Do this: Render the stretch of the records from the line containing "This screenshot has height=681, width=1089." through the end as a JSON list of strings, one string per line, skipping blank lines. Leave the pictures out.

Data supplied:
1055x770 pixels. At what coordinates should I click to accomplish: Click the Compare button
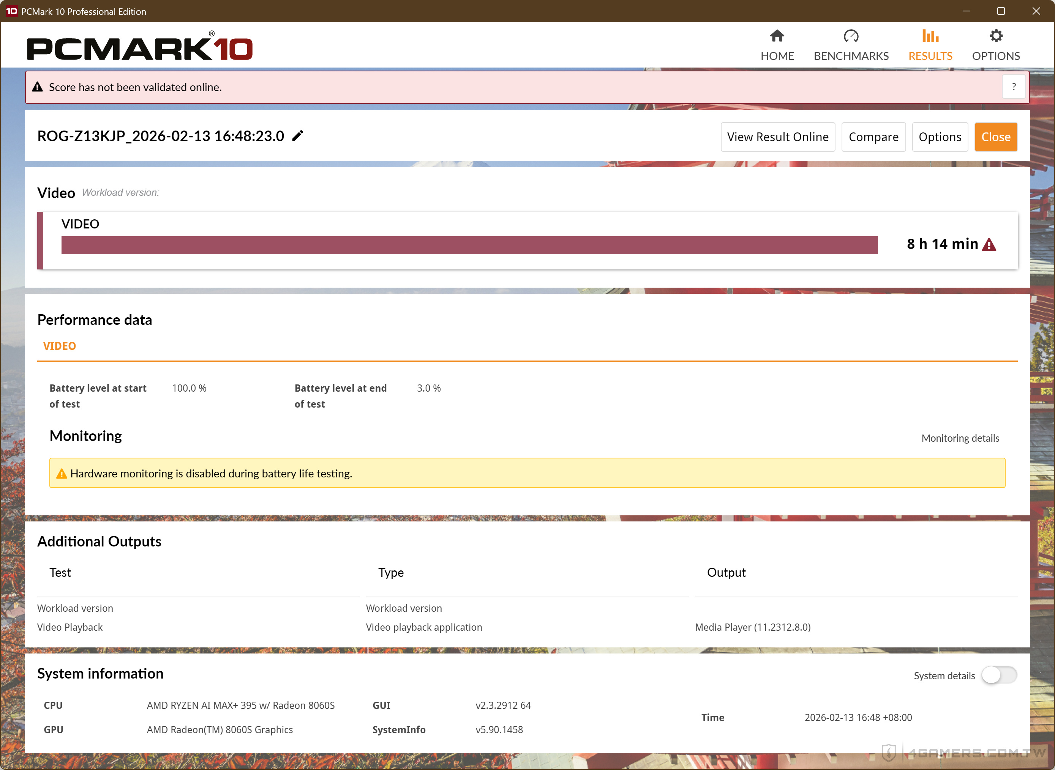(873, 137)
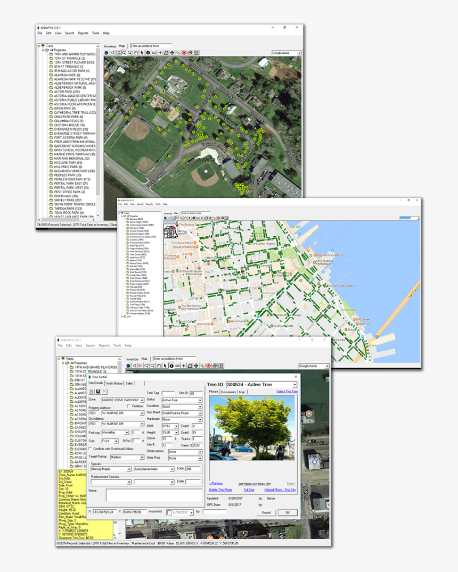This screenshot has width=458, height=572.
Task: Switch to the Work History tab
Action: (115, 384)
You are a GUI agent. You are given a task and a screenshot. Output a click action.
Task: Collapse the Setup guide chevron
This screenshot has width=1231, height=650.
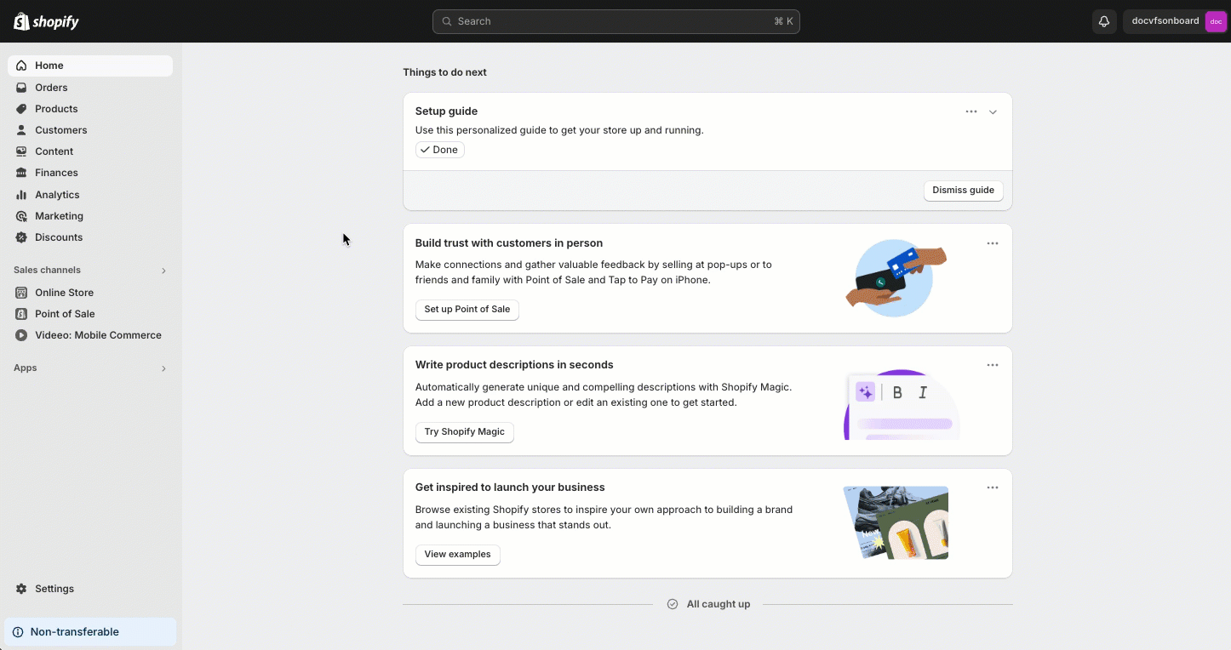(993, 112)
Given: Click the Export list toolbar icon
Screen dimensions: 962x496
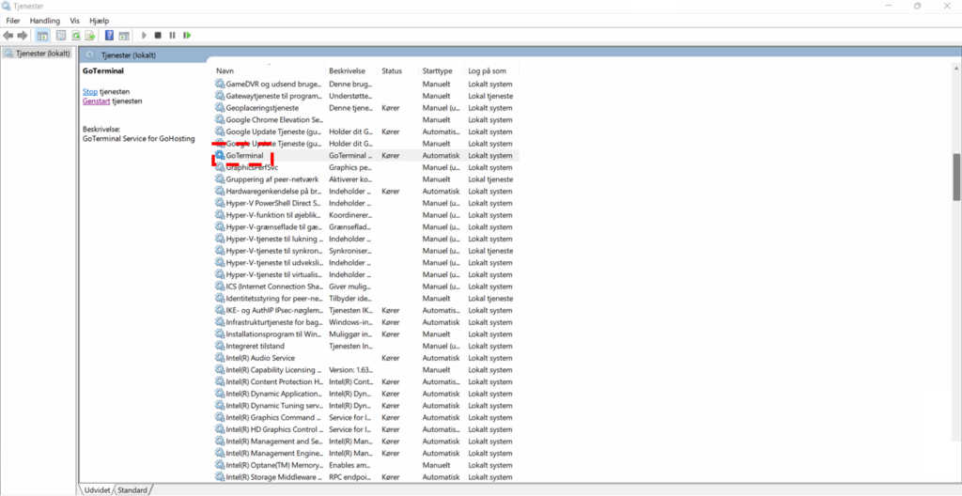Looking at the screenshot, I should tap(90, 36).
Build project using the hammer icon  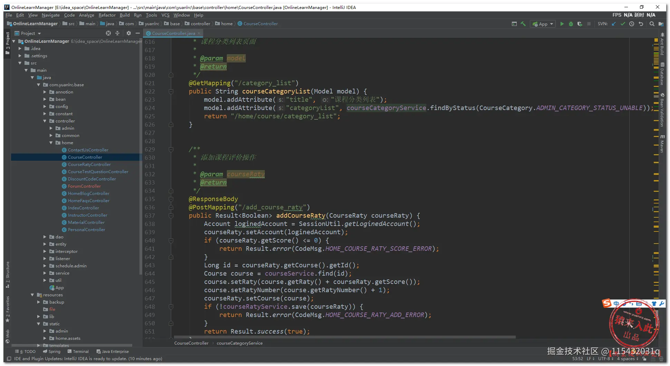pyautogui.click(x=523, y=24)
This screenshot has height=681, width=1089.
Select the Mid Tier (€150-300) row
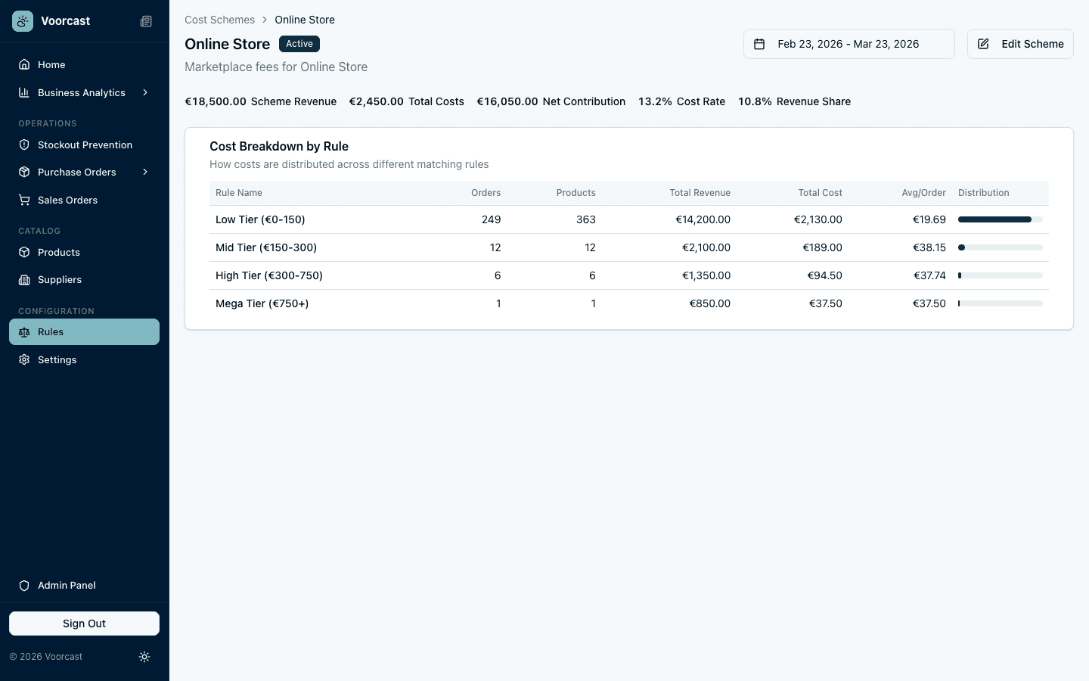(x=266, y=247)
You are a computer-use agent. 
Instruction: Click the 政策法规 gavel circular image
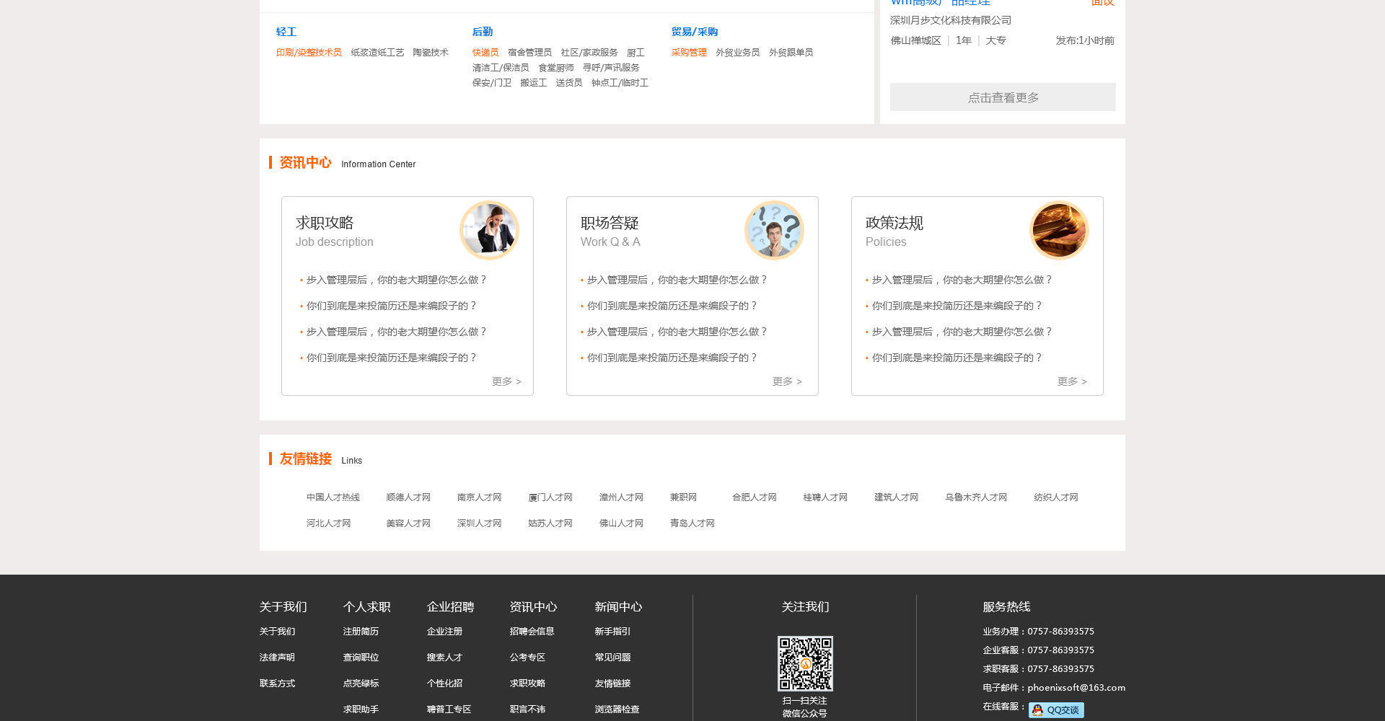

Worked solution:
[
  "This screenshot has height=681, width=1089.",
  "Select the Mid Tier (€150-300) row",
  "(x=266, y=247)",
  "You are a computer-use agent. ",
  "Instruction: Click the 政策法规 gavel circular image"
]